Provided records:
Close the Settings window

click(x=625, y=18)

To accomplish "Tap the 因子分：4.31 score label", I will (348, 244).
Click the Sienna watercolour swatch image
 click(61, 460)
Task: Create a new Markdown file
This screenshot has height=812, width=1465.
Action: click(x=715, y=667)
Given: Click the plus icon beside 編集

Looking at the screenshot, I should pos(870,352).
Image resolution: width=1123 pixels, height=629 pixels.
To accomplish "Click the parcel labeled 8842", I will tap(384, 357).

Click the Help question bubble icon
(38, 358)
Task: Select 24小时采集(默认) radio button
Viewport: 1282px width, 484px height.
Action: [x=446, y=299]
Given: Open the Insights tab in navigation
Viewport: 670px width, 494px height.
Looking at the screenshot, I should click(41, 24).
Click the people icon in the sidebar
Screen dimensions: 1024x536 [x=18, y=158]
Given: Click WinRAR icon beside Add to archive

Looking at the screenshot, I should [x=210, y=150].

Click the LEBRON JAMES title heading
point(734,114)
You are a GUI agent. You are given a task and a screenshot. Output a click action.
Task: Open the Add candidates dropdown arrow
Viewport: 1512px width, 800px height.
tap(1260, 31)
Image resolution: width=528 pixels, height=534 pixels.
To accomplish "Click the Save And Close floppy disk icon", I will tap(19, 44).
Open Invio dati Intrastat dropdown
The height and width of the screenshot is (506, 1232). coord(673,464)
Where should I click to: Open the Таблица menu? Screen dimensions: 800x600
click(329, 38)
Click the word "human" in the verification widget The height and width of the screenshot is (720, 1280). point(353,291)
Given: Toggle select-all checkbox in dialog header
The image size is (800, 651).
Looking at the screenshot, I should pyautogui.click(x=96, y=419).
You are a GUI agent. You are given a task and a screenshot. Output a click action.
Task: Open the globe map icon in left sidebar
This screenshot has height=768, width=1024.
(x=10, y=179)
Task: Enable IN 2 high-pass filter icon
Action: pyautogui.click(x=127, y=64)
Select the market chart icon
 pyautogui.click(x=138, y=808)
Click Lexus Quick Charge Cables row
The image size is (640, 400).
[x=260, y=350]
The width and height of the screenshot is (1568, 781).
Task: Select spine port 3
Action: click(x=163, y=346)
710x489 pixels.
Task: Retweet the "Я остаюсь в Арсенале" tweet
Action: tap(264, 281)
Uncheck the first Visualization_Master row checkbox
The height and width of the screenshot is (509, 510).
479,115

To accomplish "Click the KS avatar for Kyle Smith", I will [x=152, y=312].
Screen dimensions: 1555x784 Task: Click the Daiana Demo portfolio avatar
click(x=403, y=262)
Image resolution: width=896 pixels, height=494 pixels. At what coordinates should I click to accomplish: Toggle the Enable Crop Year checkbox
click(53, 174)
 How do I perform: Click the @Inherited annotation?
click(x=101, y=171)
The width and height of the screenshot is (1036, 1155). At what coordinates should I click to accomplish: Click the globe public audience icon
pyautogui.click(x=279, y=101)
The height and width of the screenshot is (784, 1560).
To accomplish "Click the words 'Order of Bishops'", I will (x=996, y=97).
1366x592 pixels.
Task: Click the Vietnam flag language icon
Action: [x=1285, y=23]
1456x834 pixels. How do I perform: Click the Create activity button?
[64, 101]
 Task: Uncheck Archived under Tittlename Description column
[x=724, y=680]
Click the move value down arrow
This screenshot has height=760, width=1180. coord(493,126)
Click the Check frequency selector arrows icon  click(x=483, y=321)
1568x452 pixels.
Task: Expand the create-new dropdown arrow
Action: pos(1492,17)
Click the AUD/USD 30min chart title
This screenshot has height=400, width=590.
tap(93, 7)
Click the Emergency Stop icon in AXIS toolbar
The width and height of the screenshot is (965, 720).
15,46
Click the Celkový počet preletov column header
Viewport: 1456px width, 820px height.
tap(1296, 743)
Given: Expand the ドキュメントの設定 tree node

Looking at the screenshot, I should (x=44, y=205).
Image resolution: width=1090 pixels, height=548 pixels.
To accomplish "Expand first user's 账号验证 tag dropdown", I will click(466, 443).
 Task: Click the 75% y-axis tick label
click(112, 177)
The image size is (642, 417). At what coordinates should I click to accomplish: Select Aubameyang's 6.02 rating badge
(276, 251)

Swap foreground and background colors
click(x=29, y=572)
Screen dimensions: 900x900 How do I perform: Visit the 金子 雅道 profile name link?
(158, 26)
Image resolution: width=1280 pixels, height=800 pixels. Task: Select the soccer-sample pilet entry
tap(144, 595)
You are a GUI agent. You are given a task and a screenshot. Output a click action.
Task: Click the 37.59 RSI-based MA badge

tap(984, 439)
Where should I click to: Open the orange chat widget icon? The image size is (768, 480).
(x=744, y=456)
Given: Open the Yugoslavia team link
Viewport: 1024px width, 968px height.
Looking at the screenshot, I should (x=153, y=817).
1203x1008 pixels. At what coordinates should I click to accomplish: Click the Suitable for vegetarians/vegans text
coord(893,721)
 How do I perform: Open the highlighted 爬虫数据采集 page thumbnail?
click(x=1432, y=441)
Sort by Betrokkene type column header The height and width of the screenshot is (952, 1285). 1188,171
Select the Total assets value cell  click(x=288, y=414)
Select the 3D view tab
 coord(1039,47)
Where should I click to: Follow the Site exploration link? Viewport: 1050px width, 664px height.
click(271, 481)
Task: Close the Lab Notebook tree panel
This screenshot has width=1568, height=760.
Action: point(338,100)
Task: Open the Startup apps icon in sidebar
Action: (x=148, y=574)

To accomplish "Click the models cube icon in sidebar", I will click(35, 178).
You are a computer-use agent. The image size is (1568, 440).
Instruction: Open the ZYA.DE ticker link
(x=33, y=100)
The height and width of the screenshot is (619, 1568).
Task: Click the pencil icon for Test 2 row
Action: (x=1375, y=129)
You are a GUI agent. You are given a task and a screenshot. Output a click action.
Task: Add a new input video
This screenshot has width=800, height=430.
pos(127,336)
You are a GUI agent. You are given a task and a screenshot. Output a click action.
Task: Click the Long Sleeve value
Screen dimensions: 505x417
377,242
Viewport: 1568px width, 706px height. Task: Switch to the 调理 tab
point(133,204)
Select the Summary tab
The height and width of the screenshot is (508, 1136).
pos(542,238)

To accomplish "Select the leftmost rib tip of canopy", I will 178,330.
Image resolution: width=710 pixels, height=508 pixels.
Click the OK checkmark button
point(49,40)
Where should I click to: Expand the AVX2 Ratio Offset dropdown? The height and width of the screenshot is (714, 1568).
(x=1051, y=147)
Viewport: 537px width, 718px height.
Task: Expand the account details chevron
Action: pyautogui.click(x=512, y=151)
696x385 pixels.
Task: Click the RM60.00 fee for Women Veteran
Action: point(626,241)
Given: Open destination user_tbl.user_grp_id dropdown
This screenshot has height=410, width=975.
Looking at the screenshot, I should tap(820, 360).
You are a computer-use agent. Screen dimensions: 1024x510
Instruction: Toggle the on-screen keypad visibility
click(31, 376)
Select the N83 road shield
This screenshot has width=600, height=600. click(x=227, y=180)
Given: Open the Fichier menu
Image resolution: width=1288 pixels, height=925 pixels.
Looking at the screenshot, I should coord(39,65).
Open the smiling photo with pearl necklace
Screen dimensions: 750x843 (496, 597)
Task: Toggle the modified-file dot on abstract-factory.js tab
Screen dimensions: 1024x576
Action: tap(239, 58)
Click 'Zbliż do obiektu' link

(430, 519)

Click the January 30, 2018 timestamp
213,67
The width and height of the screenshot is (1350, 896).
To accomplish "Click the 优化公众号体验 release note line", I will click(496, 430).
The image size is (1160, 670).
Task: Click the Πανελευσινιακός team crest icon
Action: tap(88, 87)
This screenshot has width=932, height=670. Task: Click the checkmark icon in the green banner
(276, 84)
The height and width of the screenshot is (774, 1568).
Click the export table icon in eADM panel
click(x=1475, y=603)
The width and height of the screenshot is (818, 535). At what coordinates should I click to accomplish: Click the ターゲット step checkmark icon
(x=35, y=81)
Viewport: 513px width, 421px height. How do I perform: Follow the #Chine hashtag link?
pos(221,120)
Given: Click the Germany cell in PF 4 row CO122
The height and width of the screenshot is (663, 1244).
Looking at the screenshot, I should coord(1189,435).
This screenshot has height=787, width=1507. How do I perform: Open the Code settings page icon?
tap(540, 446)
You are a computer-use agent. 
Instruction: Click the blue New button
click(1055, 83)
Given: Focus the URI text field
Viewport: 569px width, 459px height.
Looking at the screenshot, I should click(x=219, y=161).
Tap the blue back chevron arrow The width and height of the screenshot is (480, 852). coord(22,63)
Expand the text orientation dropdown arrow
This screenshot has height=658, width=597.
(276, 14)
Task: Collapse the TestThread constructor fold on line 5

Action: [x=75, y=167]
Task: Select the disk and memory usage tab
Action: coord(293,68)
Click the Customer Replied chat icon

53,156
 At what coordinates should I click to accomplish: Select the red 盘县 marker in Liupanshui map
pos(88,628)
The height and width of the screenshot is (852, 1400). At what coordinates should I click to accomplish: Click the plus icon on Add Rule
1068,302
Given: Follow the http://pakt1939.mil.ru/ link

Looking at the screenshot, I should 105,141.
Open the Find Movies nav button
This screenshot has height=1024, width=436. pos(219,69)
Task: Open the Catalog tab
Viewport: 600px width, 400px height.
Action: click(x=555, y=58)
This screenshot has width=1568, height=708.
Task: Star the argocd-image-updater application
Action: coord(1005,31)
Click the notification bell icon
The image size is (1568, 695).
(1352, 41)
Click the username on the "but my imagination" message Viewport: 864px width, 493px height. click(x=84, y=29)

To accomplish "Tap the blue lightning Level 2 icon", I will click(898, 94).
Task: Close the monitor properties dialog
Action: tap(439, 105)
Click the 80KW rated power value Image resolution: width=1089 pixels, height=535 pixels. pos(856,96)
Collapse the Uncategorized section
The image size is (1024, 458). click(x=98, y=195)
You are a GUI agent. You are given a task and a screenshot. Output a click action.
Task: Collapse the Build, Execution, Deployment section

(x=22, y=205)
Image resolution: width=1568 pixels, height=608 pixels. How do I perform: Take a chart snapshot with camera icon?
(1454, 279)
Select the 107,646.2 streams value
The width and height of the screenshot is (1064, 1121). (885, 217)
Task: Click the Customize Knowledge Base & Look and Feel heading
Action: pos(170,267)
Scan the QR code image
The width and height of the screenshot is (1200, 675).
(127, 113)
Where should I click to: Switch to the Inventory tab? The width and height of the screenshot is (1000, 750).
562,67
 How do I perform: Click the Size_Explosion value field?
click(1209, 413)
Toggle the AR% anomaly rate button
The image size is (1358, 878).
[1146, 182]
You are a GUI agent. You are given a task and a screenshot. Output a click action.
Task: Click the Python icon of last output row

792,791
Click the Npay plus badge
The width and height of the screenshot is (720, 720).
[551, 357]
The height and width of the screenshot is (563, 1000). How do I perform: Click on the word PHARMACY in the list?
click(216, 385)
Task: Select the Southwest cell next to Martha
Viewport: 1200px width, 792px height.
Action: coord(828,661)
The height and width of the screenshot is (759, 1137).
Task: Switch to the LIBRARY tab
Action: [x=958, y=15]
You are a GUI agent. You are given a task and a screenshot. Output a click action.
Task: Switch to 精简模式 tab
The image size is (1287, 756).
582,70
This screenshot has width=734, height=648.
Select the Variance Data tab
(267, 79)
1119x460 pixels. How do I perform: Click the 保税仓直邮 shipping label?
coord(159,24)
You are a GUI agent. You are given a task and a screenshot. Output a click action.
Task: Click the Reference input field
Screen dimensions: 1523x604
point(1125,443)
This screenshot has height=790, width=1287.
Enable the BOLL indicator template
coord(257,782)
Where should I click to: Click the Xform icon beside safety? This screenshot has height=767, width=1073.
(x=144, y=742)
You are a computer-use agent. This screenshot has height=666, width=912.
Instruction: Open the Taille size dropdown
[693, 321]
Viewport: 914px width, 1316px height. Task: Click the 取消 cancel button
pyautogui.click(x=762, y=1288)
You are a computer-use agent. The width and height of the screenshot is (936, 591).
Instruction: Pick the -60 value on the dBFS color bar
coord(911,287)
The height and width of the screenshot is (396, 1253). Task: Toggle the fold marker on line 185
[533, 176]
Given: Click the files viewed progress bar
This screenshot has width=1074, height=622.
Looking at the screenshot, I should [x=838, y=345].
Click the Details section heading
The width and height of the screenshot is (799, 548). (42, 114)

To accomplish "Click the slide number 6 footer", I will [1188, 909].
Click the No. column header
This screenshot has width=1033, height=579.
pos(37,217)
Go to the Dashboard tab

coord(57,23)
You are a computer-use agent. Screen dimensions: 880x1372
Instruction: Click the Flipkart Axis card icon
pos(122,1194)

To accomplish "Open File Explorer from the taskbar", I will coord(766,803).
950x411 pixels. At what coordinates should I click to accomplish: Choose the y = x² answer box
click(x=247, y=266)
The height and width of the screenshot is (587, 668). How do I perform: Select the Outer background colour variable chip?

Written exercise: Lay out the rows starting at the line containing "will [x=152, y=312]." and ending at the line containing "pyautogui.click(x=279, y=101)" as a JSON list of strings, one string per line, with blank lines left out.

Final result:
[
  "To accomplish \"Click the KS avatar for Kyle Smith\", I will [x=152, y=312].",
  "Screen dimensions: 1555x784 Task: Click the Daiana Demo portfolio avatar",
  "click(x=403, y=262)",
  "Image resolution: width=896 pixels, height=494 pixels. At what coordinates should I click to accomplish: Toggle the Enable Crop Year checkbox",
  "click(53, 174)",
  " How do I perform: Click the @Inherited annotation?",
  "click(x=101, y=171)",
  "The width and height of the screenshot is (1036, 1155). At what coordinates should I click to accomplish: Click the globe public audience icon",
  "pyautogui.click(x=279, y=101)"
]